■ REQUIRED TASK ■
Count the lines in the items below that contain the string "height", treating case as significant. Reply with the number alone.

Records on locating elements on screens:
.....
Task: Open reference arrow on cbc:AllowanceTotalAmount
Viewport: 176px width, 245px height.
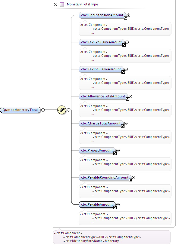Action: (127, 99)

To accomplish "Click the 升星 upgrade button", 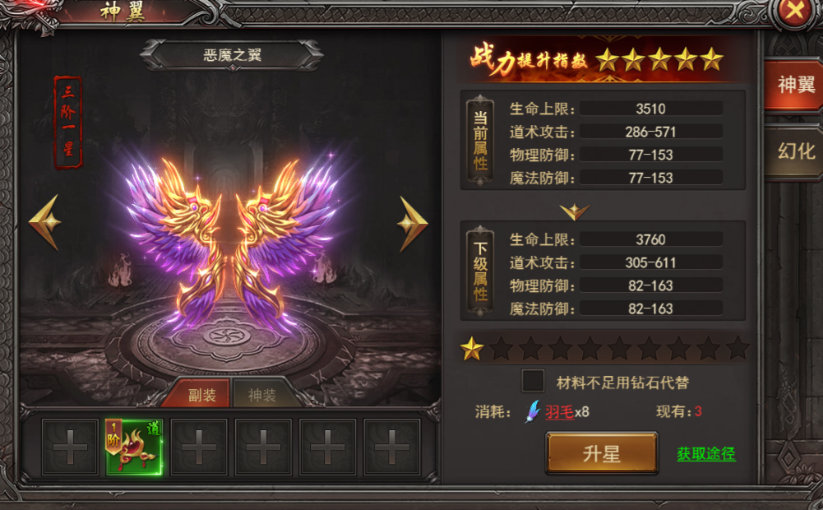I will click(602, 453).
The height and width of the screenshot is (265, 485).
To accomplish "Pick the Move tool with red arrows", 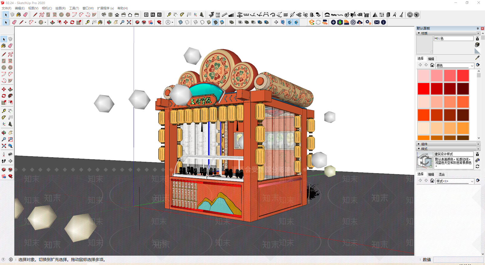I will point(4,89).
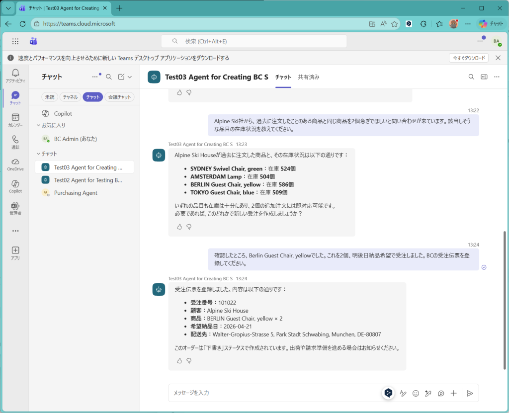Open the Calls (通話) icon in sidebar
Image resolution: width=509 pixels, height=413 pixels.
[15, 142]
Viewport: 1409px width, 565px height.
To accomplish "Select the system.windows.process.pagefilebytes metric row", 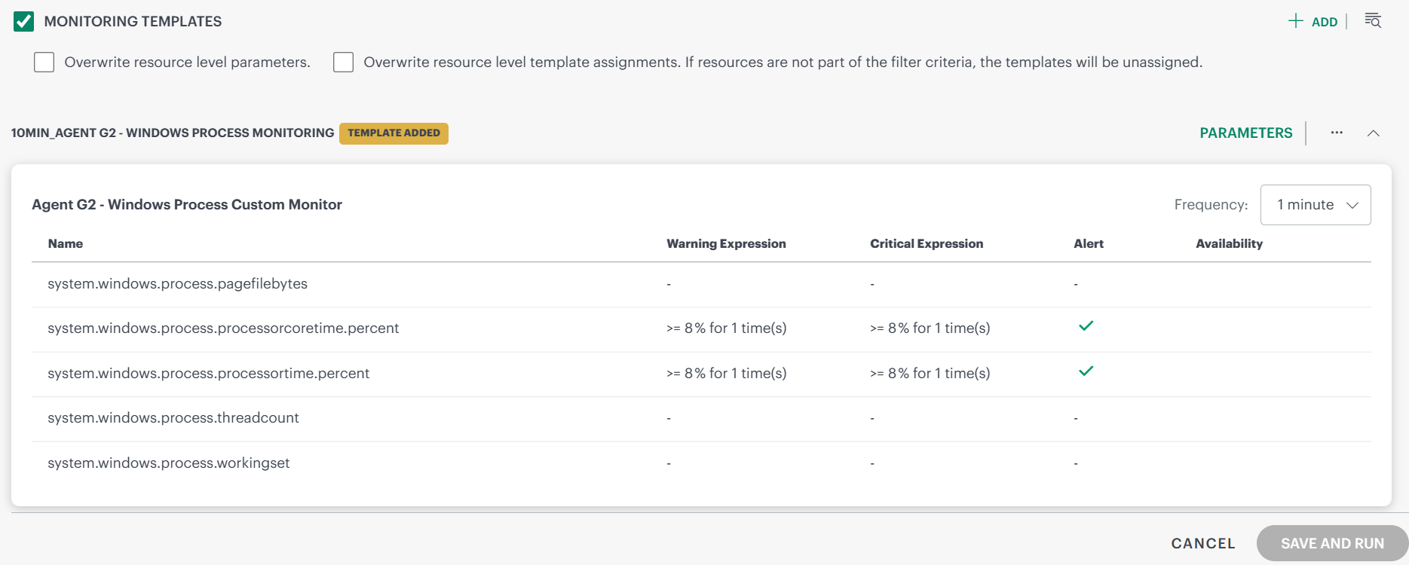I will tap(177, 284).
.....
■ RESULT ■
4